EQC | WLTP: Stromverbrauch kombiniert: 25-21,3 kWh/100 km, CO2-Emissionen kombiniert: 0 g/km (2)

WALLBOX-FÖRDERUNG
FÜR UNTERNEHMEN:
SO WOLLEN BMVI UND KFW
E-MOBILITÄT VORANBRINGEN.

Keine Antragstellung möglich – die Förderung 441 wurde eingestellt

Ab sofort können Sie keine Anträge mehr stellen.

Bereits eingereichte Anträge sind nicht betroffen:

Haben Sie Ihren Antrag schon gestellt? Wenn Sie dabei alle Fördervoraus­setzungen erfüllt haben, erhalten Sie in den nächsten Tagen eine Antrags­bestätigung – damit ist Ihr Zuschuss reserviert.

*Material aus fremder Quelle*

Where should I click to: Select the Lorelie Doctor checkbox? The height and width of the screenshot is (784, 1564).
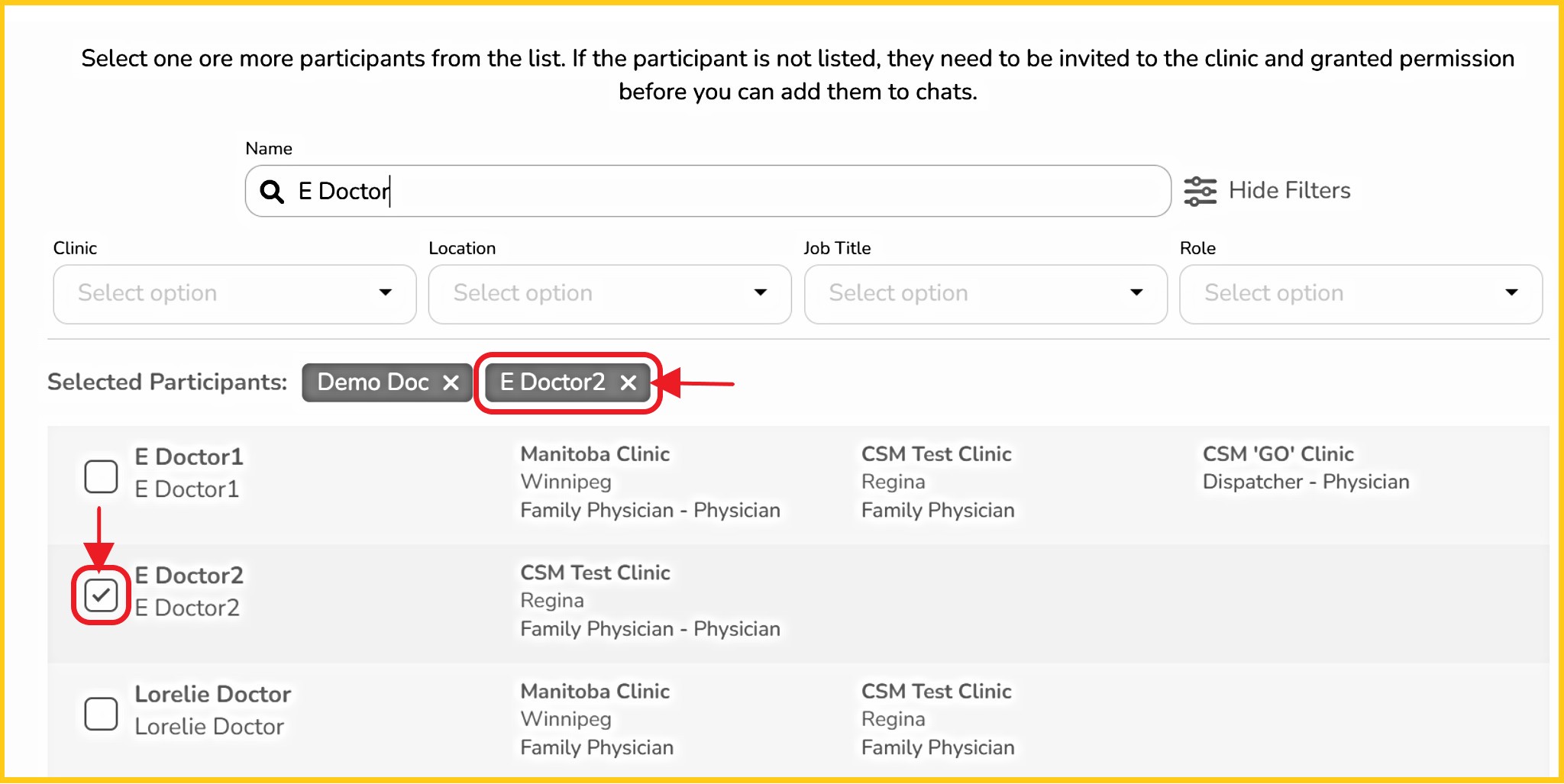pos(101,714)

Haben Sie schon eine Zusage erhalten? Dann ist Ihr Zuschuss für Sie reserviert. Wir zahlen ihn aus, sobald Sie die entsprechenden Nachweise erbracht haben.

Das Bundesministerium für Verkehr und digitale Infrastruktur (BMVI) hat eine neue Förderung für Elektromobilität ins Leben gerufen. Künftig können Unternehmen und Einzelunternehmer, Freiberufler, Kommunen, gemeinnützige Organisationen, Körperschaften und Anstalten des öffentlichen Rechts bei der Kreditanstalt für Wiederaufbau (KfW) einen Zuschuss für den Kauf und die Installation nicht öffentlich zugänglicher Ladestationen beantragen. An diesen Stationen können Firmenfahrzeuge sowie Privatfahrzeuge von Beschäftigten aufgeladen werden.

DAS WIRD GEFÖRDERT

Ladestationen, an denen gewerblich oder kommunal genutzte E-Autos sowie Privatfahrzeuge von Beschäftigten aufgeladen werden können, werden über die KfW-Programme 441 (Unternehmen) und 439 (Kommunen) großzügig bezuschusst.

Gefördert werden dabei

  • der Kauf von Ladestationen mit bis 22 kW Ladeleistung und intelligenter Steuerung
  • der Einbau und Anschluss inkl. aller Installationsarbeiten
  • Energiemanagement-Systeme zur Steuerung von Ladestationen

Voraussetzung: Für die Ladestationen wird ausschließlich Strom aus erneuerbaren Energien genutzt.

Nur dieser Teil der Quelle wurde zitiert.